Microsoft Incident - Azure Monitor - Mitigated - Azure Monitor experiencing delayed metrics and alerts

Incident Report for Graphisoft

Update

What happened?


Between 03:47 UTC and 04:50 UTC 12 September 2025, a platform issue resulted in an impact to the Azure Monitor service. Impacted customers experienced delays in viewing the most recent platform metrics, delayed or missed alert activations, and incorrect auto-scale rule evaluations based on impacted metrics.




What do we know so far?


We determined that a backend processing delay in the Azure Monitor pipeline caused a lag in metric ingestion and alert evaluation. This delay was triggered by multiple service nodes entering a degraded state. This resulted in publication delays for the subset of metrics being processed by the impacted nodes, which triggered an automated pause in alert evaluation to prevent false alerts.




What do we know so far?


  • 03:47 UTC on 12 September 2025– Customer impact began due to a platform issue affecting Azure Monitor.
  • 04:04 UTC on 12 September 2025– Service monitoring detected delayed metric ingestion and alerting anomalies.
  • 04:45 UTC on 12 September 2025– A mitigation workstream was initiated. The root cause was traced to multiple service nodes entering a degraded state, which triggered delays in metric publication and paused alert evaluations to prevent false alerts. Alerting-related impact was mitigated, though some customers may have continued to see delayed data.
  • 04:50 UTC on 12 September 2025– The mitigation involved taking affected nodes out of rotation. Service was fully restored. 

What happens next?


  • Our team will be completing an internal retrospective to understand the incident in more detail. Once that is completed, generally within 14 days, we will publish a Post Incident Review (PIR) to all impacted customers.

Saved entries:
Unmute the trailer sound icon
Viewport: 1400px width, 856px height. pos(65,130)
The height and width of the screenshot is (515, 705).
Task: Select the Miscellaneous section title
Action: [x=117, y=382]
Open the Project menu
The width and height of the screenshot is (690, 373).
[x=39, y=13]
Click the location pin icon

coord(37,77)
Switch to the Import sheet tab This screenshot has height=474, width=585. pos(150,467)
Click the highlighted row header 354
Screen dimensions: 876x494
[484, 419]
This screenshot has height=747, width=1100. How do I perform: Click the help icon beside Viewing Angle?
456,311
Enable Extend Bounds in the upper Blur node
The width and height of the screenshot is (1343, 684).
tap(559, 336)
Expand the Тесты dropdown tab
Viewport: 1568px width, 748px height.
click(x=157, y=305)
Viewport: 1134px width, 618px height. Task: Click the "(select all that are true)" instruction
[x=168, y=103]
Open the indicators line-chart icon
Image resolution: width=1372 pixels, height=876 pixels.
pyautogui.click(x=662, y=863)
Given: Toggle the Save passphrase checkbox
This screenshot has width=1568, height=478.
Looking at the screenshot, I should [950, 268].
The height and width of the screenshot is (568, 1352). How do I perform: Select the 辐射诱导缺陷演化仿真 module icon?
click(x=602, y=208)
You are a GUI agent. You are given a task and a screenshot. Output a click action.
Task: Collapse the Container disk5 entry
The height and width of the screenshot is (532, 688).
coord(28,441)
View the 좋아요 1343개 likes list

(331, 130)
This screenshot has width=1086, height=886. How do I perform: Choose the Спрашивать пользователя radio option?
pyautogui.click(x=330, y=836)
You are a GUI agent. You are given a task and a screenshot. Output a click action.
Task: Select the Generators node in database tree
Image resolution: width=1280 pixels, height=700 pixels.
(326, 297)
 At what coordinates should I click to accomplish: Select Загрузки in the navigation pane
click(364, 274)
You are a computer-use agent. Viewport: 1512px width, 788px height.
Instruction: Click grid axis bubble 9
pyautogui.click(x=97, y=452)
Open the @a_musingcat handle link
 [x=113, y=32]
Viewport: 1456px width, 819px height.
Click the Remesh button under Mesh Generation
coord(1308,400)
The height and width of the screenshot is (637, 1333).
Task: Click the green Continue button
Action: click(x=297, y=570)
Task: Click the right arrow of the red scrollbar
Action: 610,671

▸ **What is needed**
Pick up the Azure Monitor incident report after its final sentence and keep writing it.

▸ **Task answer**
  • To get notified if a PIR is published, and/or to stay informed about future Azure service issues, make sure that you configure and maintain Azure Service Health alerts – these can trigger emails, SMS, push notifications, webhooks, and more: https://aka.ms/ash-alerts
  • For more information on Post Incident Reviews, refer to https://aka.ms/AzurePIRs
  • The impact times above represent the full incident duration, so are not specific to any individual customer. Actual impact to service availability may vary between customers and resources – for guidance on implementing monitoring to understand granular impact: https://aka.ms/AzPIR/Monitoring
  • Finally, for broader guidance on preparing for cloud incidents, refer to https://aka.ms/incidentreadiness

Posted Sep 12, 2025 - 08:38 CEST

Update

Impact Statement: Starting at 03:47 UTC on 12 September 2025, you may have been identified as a customer using Azure Monitor who may experience a delay in seeing most recent data for Azure Monitor platform metrics. You may also observe delayed or missed alert activation and incorrect auto-scale rule evaluation on impacted metrics as a result of this delay.


This impact is now mitigated; more information will be provided shortly.









Posted Sep 12, 2025 - 08:06 CEST

Investigating

Impact Statement: Starting at 03:47 UTC on 12 September 2025, you may have been identified as a customer using Azure Monitor who may experience a delay in seeing most recent data for Azure Monitor platform metrics. You may also observe delayed or missed alert activation and incorrect auto-scale rule evaluation on impacted metrics as a result of this delay.




Current Status: We detected this issue via our automated service monitoring upon identifying an outage impacting Azure Monitor metrics queries. We are aware of this issue and are actively investigating the underlying cause. The next update will be provided within 60 minutes, or as events warrant.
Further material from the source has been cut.